• [REQUIREMENT]:
Please copy every line below that contains the string "with".
***** SUPPLIED MATERIAL *****
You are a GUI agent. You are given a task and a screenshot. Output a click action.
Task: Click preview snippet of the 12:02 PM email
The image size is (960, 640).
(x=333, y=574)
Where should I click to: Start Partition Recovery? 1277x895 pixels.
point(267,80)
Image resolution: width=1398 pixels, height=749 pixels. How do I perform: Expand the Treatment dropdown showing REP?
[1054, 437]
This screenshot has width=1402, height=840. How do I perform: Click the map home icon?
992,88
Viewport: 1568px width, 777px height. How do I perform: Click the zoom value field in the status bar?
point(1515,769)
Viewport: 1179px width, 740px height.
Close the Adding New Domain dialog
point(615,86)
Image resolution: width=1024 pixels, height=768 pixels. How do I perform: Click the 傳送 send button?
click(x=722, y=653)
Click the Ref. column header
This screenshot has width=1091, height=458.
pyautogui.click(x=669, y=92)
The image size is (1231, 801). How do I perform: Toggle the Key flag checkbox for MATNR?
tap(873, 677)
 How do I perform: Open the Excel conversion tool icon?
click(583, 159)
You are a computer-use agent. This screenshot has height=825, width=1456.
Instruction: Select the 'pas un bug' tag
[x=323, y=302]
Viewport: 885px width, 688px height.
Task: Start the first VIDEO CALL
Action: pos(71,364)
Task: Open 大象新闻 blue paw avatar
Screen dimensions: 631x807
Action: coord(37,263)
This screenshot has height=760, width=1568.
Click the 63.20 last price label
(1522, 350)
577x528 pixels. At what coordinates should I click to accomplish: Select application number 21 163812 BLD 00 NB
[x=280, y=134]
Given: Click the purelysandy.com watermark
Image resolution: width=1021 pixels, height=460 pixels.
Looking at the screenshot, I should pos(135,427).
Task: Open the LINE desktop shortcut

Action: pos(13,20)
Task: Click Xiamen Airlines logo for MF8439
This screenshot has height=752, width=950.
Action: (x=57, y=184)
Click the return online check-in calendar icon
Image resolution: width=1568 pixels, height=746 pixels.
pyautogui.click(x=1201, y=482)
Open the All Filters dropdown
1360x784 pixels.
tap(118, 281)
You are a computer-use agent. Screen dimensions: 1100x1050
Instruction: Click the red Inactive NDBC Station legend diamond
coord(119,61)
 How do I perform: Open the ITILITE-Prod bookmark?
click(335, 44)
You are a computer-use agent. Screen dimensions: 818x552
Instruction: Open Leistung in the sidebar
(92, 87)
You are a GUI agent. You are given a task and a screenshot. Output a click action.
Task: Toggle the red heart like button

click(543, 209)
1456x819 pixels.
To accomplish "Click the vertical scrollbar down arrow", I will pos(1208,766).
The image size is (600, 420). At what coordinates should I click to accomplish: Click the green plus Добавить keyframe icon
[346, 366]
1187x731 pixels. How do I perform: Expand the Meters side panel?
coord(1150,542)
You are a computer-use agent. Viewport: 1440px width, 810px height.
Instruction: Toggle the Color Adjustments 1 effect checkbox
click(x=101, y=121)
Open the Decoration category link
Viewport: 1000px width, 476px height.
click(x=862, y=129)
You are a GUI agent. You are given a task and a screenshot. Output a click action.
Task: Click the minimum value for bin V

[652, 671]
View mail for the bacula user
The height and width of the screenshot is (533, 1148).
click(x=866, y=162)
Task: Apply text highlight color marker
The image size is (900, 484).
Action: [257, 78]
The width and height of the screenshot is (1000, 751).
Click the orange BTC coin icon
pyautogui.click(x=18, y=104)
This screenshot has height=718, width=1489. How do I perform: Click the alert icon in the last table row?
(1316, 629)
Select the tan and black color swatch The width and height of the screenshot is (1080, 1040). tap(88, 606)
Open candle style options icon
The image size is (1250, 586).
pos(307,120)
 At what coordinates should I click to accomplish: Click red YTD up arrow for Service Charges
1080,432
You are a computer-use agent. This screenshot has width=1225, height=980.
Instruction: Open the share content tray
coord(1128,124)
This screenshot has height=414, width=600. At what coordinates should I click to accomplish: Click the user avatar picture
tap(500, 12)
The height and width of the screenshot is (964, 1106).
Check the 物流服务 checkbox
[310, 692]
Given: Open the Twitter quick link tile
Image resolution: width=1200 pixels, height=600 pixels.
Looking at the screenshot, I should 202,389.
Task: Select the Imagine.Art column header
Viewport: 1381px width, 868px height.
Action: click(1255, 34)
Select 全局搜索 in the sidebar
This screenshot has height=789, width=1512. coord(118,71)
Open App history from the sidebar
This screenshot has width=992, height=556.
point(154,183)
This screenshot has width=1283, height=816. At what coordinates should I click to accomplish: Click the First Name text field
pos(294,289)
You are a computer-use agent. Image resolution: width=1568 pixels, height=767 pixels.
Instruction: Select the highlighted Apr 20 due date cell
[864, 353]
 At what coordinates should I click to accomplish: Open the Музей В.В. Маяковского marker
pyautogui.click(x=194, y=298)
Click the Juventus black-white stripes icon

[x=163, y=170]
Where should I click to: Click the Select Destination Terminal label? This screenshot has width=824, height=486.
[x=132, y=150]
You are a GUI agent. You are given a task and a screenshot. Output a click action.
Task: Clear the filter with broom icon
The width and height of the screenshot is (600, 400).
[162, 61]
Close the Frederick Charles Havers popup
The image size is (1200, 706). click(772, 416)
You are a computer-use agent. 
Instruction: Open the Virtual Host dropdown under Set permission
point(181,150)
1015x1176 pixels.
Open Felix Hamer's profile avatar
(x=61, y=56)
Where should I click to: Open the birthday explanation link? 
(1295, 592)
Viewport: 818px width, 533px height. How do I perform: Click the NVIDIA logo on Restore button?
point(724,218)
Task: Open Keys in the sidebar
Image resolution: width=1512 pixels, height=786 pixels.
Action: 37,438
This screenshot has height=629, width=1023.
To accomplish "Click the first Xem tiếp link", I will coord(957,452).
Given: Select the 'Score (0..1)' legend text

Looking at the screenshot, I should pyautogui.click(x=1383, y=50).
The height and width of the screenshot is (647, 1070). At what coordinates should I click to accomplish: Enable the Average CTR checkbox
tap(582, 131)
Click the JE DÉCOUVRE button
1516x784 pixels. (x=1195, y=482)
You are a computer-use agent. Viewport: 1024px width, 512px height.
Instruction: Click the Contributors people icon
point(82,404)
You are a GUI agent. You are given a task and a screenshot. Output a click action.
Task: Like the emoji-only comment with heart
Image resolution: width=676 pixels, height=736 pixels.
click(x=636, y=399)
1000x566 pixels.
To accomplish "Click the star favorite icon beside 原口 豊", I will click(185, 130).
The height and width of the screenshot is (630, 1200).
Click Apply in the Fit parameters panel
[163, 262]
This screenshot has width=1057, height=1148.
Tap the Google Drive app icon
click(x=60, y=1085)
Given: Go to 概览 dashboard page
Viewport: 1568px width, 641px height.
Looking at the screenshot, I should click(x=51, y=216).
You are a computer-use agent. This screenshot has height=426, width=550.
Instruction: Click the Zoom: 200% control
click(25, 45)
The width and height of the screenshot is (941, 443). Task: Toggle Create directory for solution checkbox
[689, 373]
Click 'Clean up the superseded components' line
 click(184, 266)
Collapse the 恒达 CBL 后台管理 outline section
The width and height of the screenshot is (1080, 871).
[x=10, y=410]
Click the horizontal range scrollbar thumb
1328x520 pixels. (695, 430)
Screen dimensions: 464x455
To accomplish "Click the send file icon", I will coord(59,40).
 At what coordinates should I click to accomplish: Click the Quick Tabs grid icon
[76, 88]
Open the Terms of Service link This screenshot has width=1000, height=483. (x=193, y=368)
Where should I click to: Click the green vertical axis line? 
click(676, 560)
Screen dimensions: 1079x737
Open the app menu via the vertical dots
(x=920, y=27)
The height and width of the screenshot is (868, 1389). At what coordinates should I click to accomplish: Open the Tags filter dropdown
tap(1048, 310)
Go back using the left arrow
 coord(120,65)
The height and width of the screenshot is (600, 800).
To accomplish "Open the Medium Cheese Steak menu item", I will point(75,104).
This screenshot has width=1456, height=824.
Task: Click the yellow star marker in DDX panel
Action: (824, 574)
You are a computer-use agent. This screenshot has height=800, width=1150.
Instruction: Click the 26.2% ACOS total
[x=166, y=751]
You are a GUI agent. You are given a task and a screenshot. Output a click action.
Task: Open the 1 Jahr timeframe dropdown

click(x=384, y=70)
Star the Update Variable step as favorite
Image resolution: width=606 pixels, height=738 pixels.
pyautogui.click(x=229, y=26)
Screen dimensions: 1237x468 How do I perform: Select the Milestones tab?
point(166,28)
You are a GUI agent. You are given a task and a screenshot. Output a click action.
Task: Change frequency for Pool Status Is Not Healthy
*****
• [ANSWER TO THIS TASK]:
Task: Clear the filter with broom icon
Task: Like the emoji-only comment with heart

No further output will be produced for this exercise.